Nestled between these two is the magnificent Quba Mere Diwane, the biggest Yazidi Temple in the world, which serves a robust Yazidi community in the heart of the South Caucasus.
Quba Mere Diwane Temple is located in the village of Aknalich, in the Armavir Province of Armenia. The village itself is located 35 kilometers west of Yerevan, the capital of Armenia.
The temple, which was opened in September 2019, is 25 meters high and consists of seven domes surrounding a central, arched roof, and houses a Seminary and Museum. The temple is dedicated to the Angel Melek Taus and the Seven Angels of Yazidi theology. The highest dome and the other seven surrounding ones symbolize the angels and are adorned with golden Suns.
The design is heavily inspired by Lalish in northern Iraq, the holiest temple of the Yazidis and a site of pilgrimage. Adjacent to the temple is a Yazidi cemetery. In a statue park opposite the temple are a statue of Nobel Prize winner Yazidi Nadia Murad, a statue honouring Andranik Ozanian, an Armenian military commander who fought the Ottomans in the late 1880s, and an Armenian Apostolic Cross intertwined with the Yazidi Sun, signifying religious harmony.

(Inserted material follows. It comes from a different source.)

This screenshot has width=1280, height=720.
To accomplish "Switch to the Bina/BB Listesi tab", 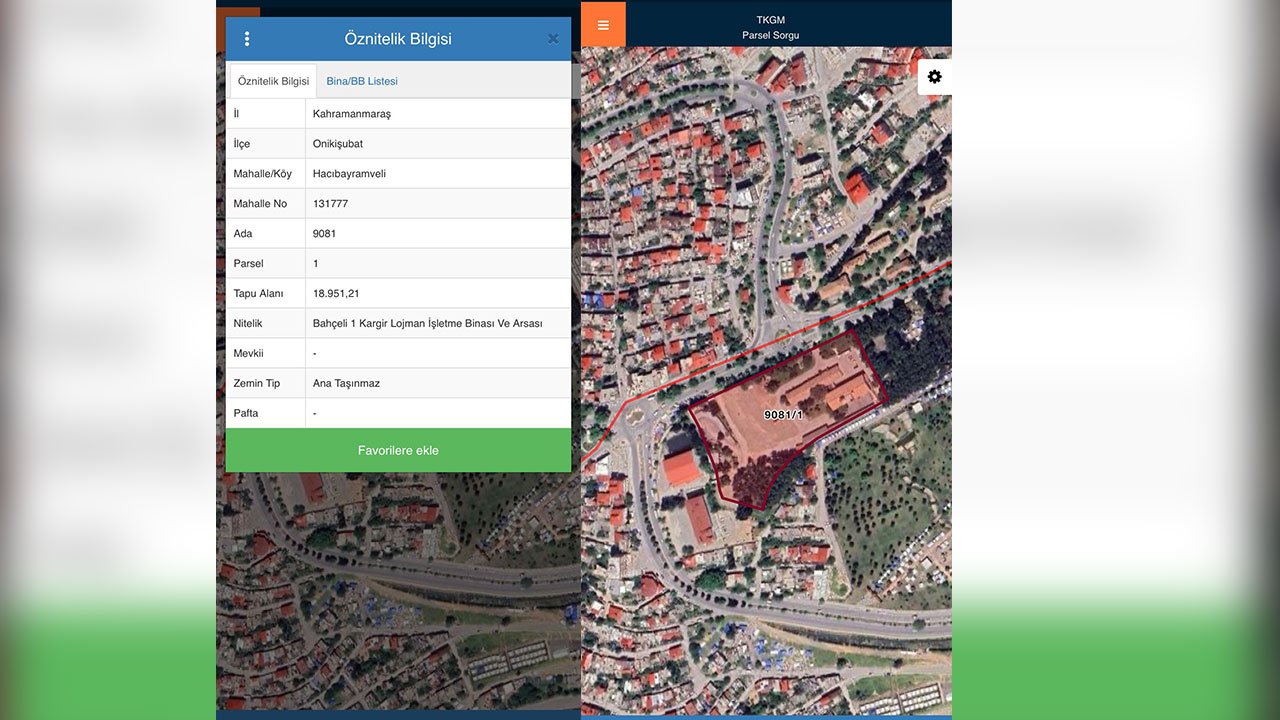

Yazidis are one of the largest ethnic minorities in Armenia, practicing an ancient, monotheistic faith based on belief in one God, who created the world and entrusted it into the care of a Heptad of Seven Holy Beings, often known as Angels or Heft Sirr (The Seven Mysteries). Preeminent among these is Melek Taus, the Peacock Angel.

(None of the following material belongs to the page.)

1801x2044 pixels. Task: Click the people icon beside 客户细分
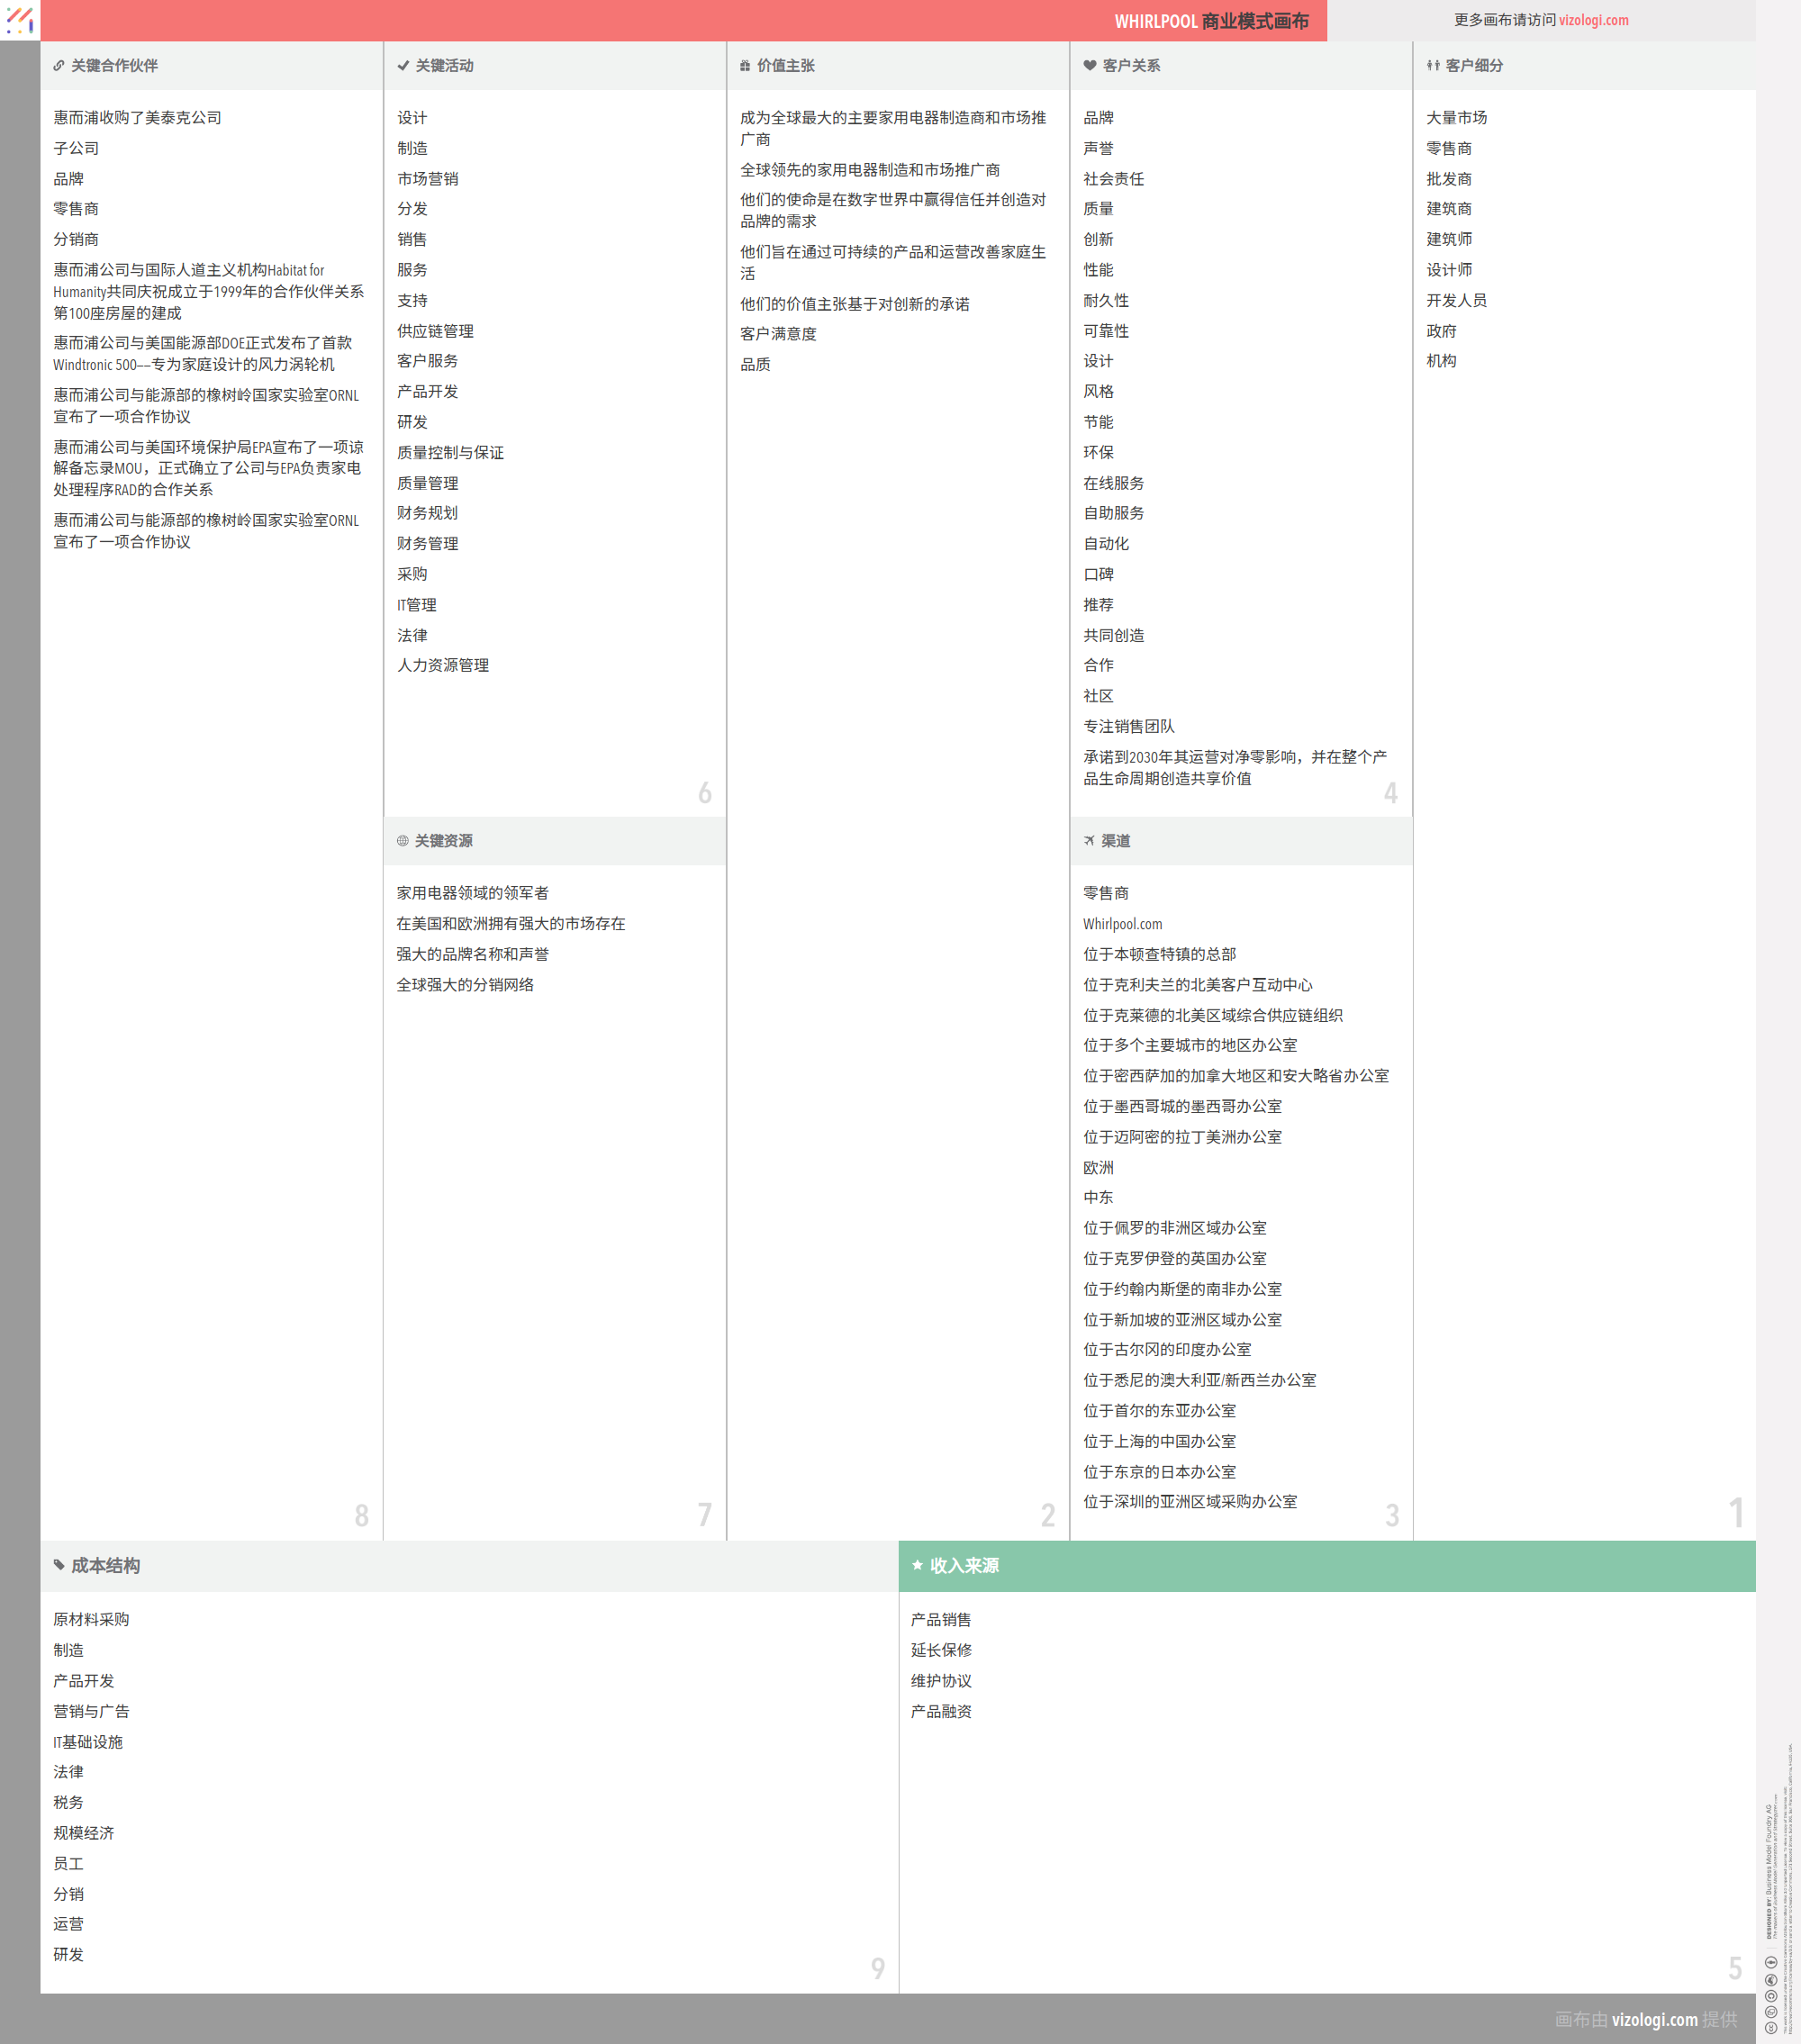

For Yazidis fleeing to other places, Armenia has been an important and secure safe haven in the past and in the present. Yazidis, a historically vulnerable minority, suffered mass killings, as the most of Armenia’s Yazidis are descended from refugees who fled persecution under the Ottoman Empire.
According to the Armenian census, 35,000 Yazidis lived in Armenia in 2011, mostly in the western and northern regions of the country.